Il ne peut non plus se limiter aux actes isolés – la paresse, l’absentéisme, le vol. Ce n’est pas faire la grève que de prendre l’ensemble de ses congés de maladie ! Sans en nier le potentiel, tant qu’ils ne sont pas organisés collectivement, les actes de refus ne sont pas des actes politiques. L’école se préserve facilement avec des «délinquant.e.s» en son sein, mais elle prend vraisemblablement moins bien l’organisation d’étudiant.e.s en tant que travailleur.euse.s exigeant de reprendre contrôle sur leur activité.

Puisqu’il n’existe pas de classe par nature, il est nécessaire de sans cesse se recomposer politiquement en tant que classe, au moins au même rythme que se recompose le capitalisme. Et ce n’est que dans le contexte de la lutte, ce n’est qu’en s’organisant avec ses pairs, au travail, à l’école, dans les quartiers, afin de rendre toujours plus visible ce qui unit en même temps que de faire éclater les antagonismes, que peuvent se recomposer les classes. C’est ce que les militant.e.s des CUTE ont tenté de faire dans le contexte étudiant. Une tentative préliminaire et nécessairement insuffisante, parfois maladroite, mais qui invite surtout à retenter et étendre l’expérience. La suite est attendue avec impatience.

 

Image bandeau : Juan R. Fuentes / MOLAA, via LA Times

 

Notes

[1] Mariarosa Dalla Costa et Selma James (1972) The Power of Women and the Subversion of the Community.

[2] Silvia Federici et Nicole Cox (1975) «Counterplanning from the Kitchen», dans Silvia Federici (2012) Revolution at Point Zero : Housework, Reproduction and Feminist Struggle, Oakland, PM Press.

[3] À ce sujet, voir Camille Robert et Louise Toupin. (2018) Travail invisible: Portraits d’une lutte féministe inachevée, Montréal, les éditions du remue-ménage..

[4] Silvia Federici, « Reproduction de la force de travail dans l’économie globale? : la révolution féministe inachevée », dans Silvia Federici (2016) Point zéro : propagation de la révolution. Salaire ménager, reproduction sociale, combat féministe, Éditions iXe. Voir ici sur Contretemps.

[5] Dans un exemple récent, des restauratrices employaient des travailleur.euse.s sans-papiers sous le salaire minimum. Les travailleur.euse.s ont été arrêté.e.s en vue de leur déportation, tandis que les restauratrices ont été excusées, le juge prenant en considération la pénurie de main-d’oeuvre.

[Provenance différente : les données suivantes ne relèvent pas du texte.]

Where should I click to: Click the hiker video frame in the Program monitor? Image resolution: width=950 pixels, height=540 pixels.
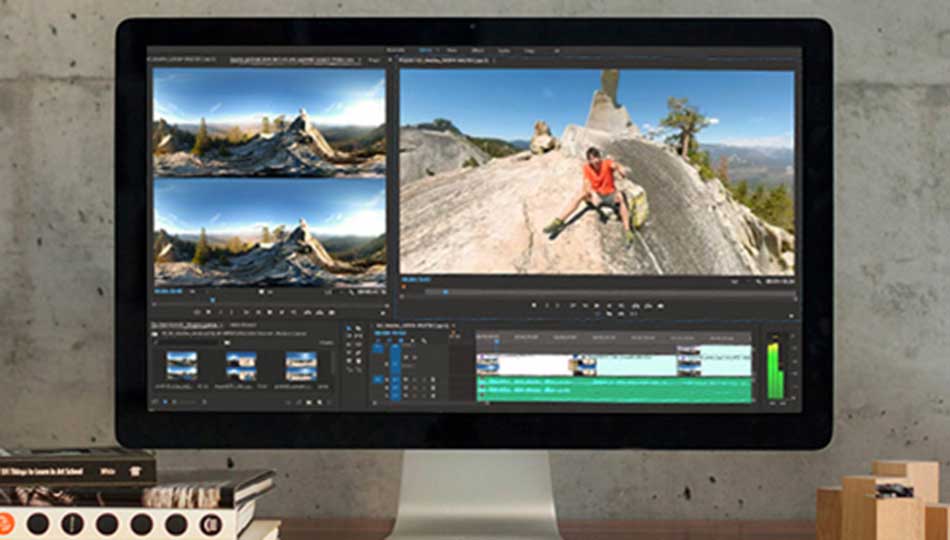coord(597,172)
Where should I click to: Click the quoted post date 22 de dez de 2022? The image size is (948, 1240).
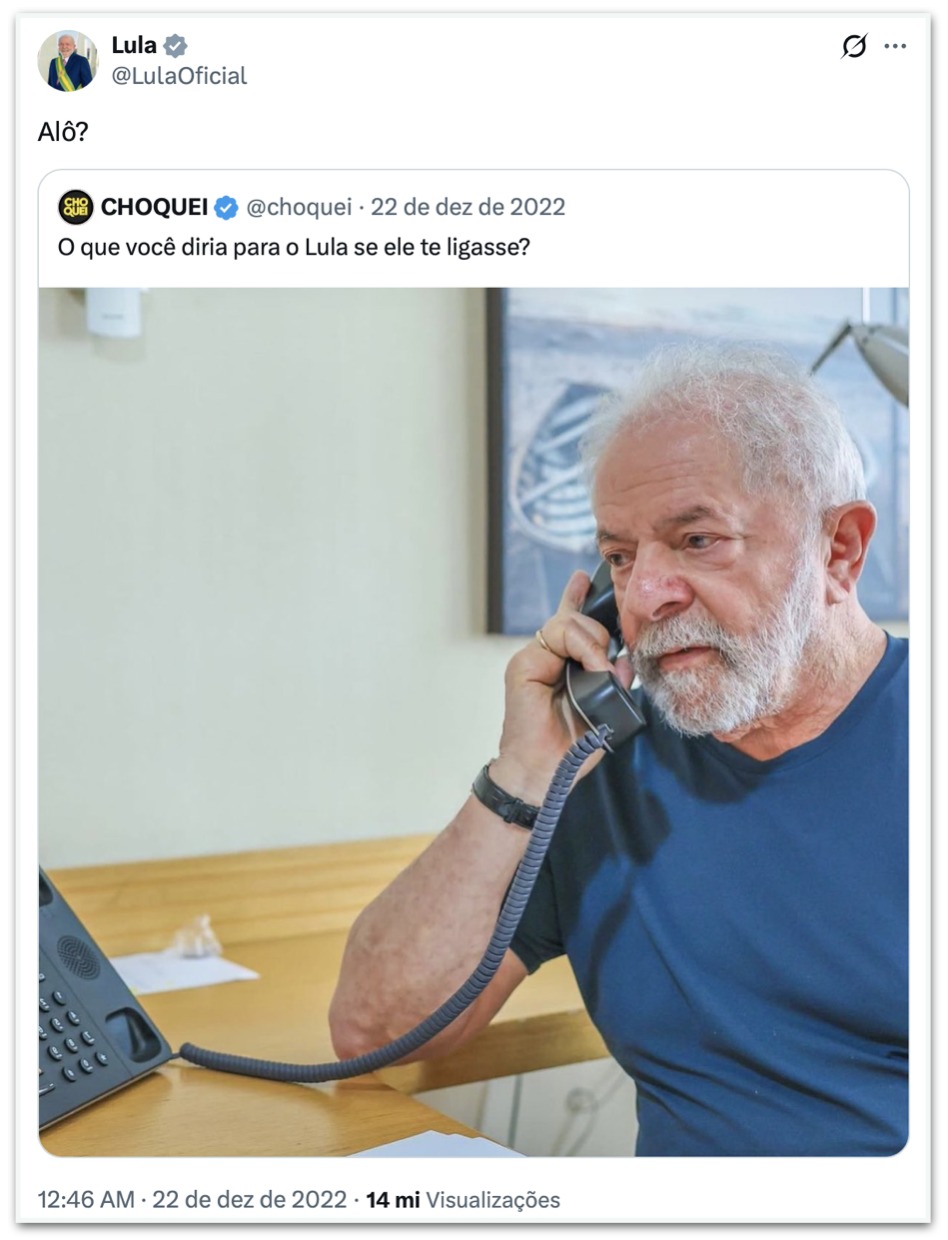coord(468,207)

[6] Temps Libre, «Pour une redéfinition du sujet de la lutte. Considérations sur le concept de « travail étudiant » tel que théorisé par le mouvement actuel», janvier 2019, p. 18.

[7] Ibid., p. 29

[8] Selma James, Sex, Race and Class, Londres, Housewives in Dialogue, 1986, p. 12 (traduction libre).

[9] Ingouvernables, « On s’est radicalisé dans nos temps libres / Nous ne voulons pas être des étudiant.e.s, nous sommes des délinquant.es », p.1-2

[10] Louis-Thomas Leguerrier et Thierry Beauvais-Gentile, «Le mépris comme salaire de notre peine», CUTE Magazine, automne 2016.

[11] Davide Gallo Lassere et Gigi Roggero, «Par delà opéraïsme et post-opéraïsme. Entretien avec Gigi Roggero», Période, septembre 2018.

[12] Comme le souligne Mario Tronti dans Ouvriers et capital: «Pour lutter contre le capital, la classe ouvrière doit lutter contre elle-même en tant que capital».

[13] Gianluca Pittavino, «Romano Alquati : de l’opéraïsme aux écrits inédits des années 1990», Période, février 2018.